Stored data:
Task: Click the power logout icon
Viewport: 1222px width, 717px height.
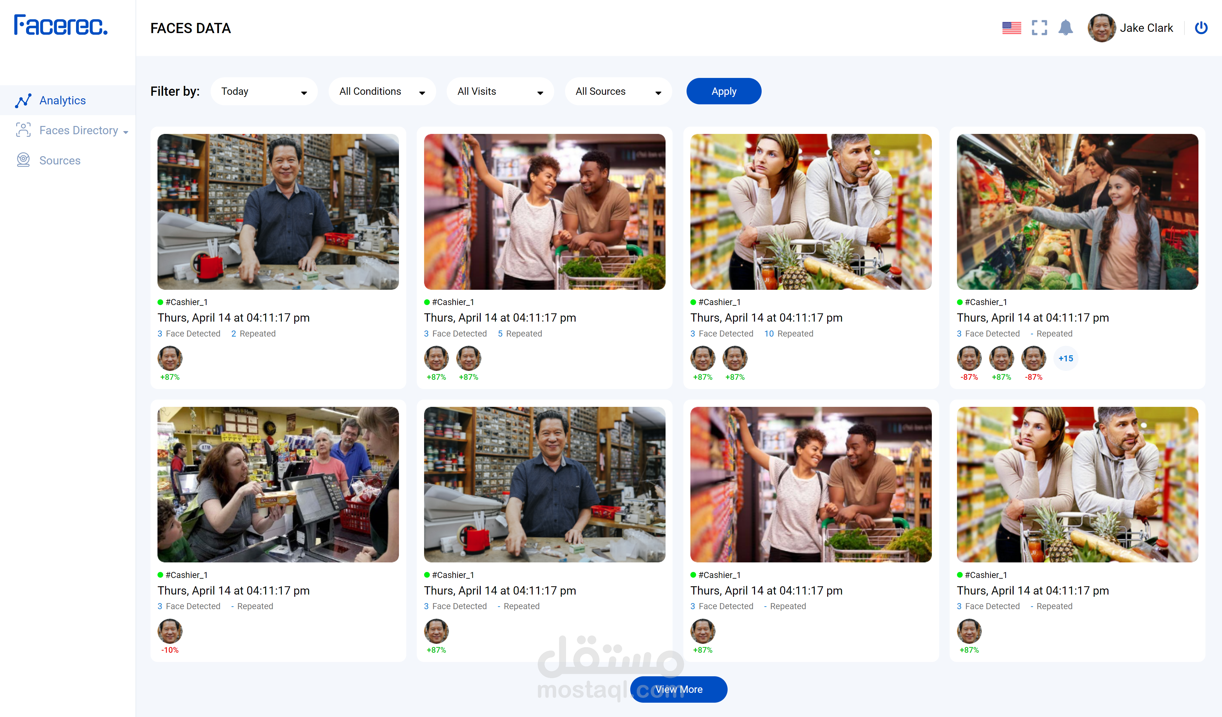Action: [x=1201, y=28]
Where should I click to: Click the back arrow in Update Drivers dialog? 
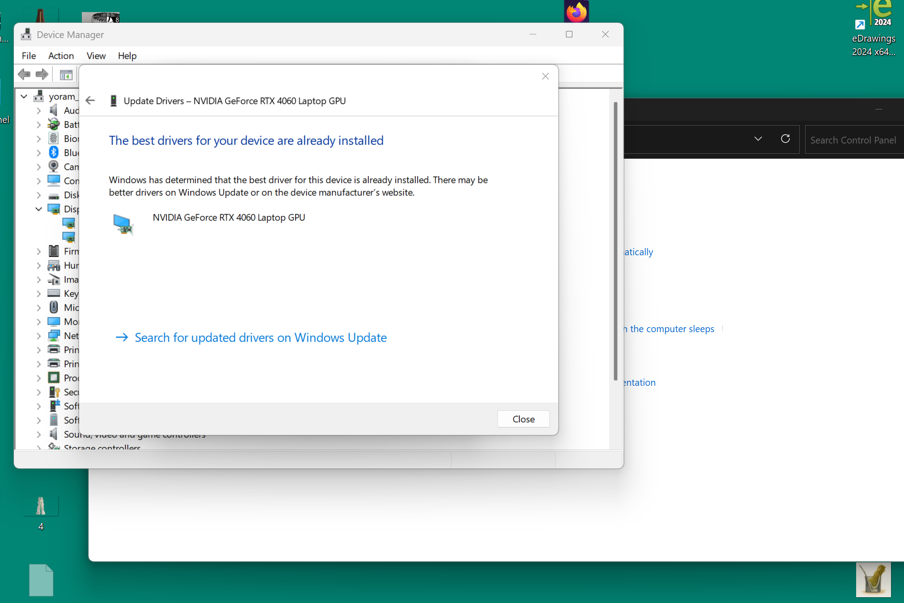pos(90,101)
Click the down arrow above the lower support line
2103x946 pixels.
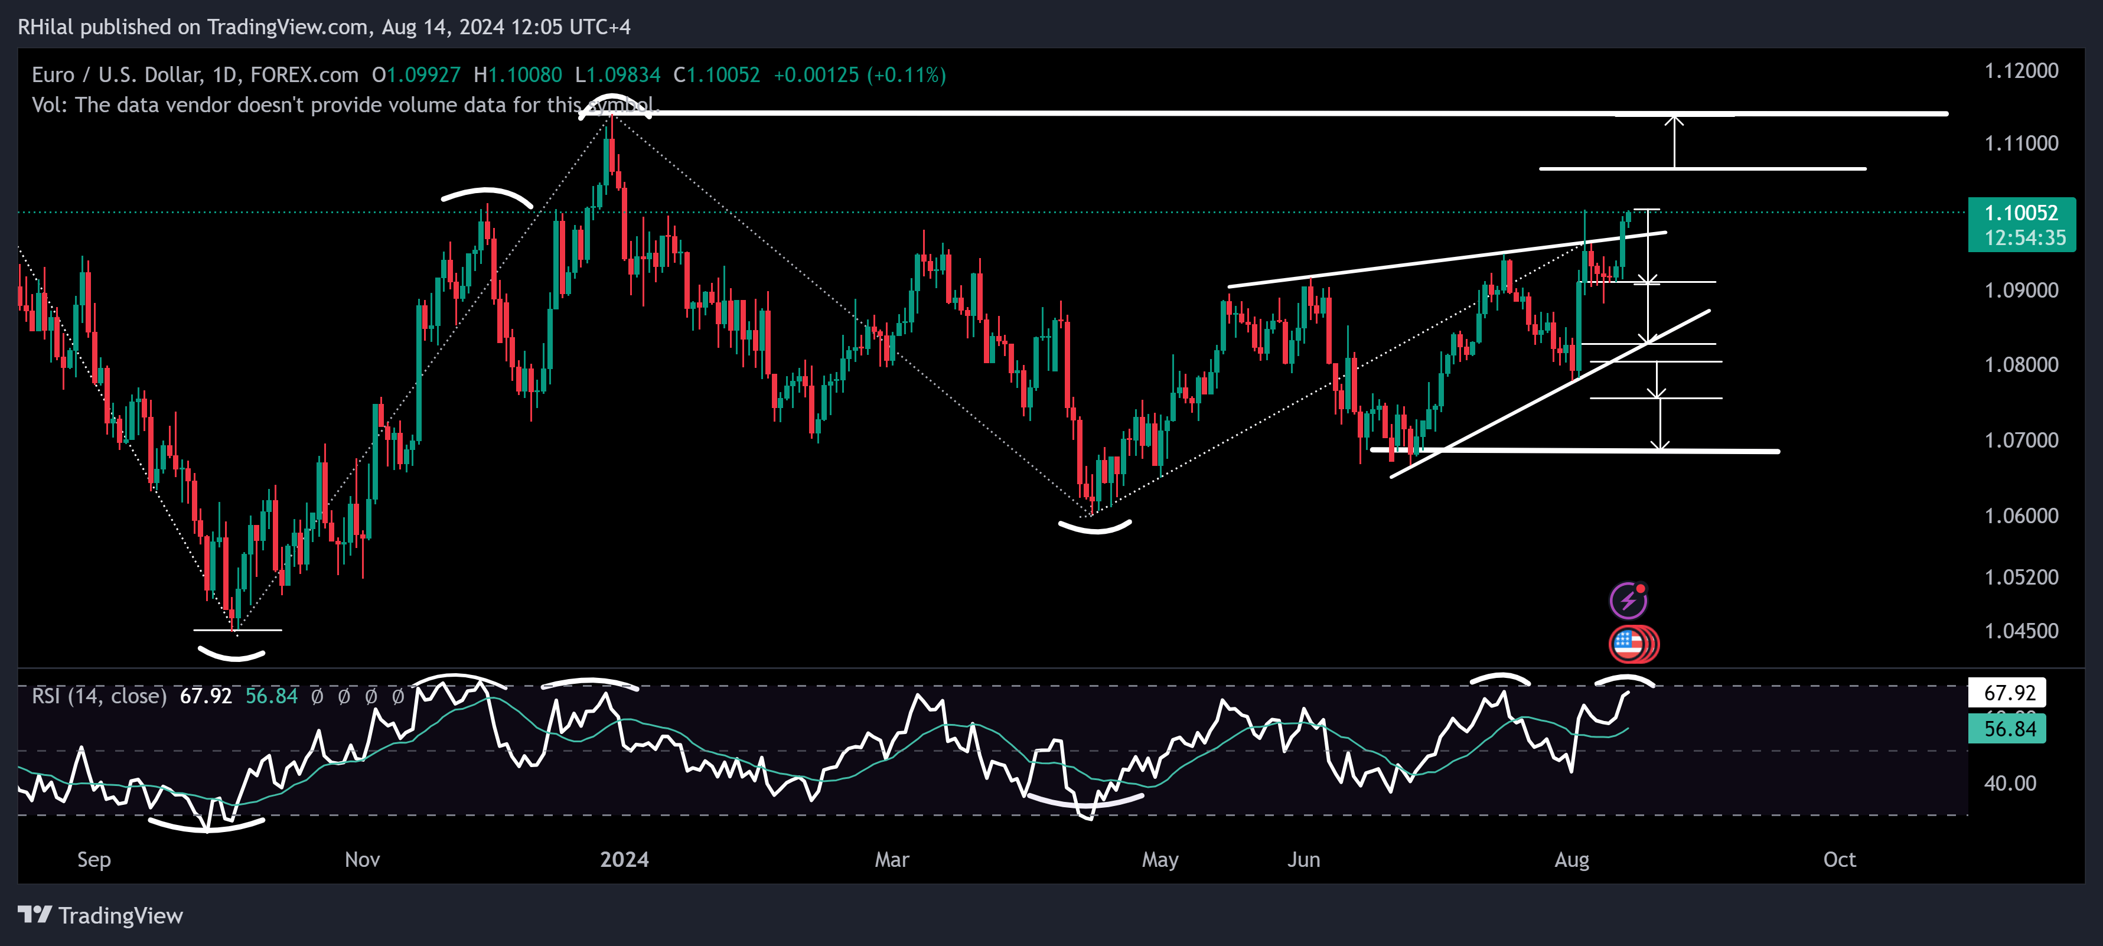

▶ [WORK TASK]
Nothing but the records, repeated exactly and stripped of pictures, should appear in the answer.

▶ [SOLUTION TO THIS EXERCISE]
Task: Click the power logout icon
Viewport: 1222px width, 717px height.
Action: [x=1201, y=28]
Where should I click to: Click the back arrow in Update Drivers dialog? 
pos(90,101)
Click the down arrow above the lower support line
2103x946 pixels.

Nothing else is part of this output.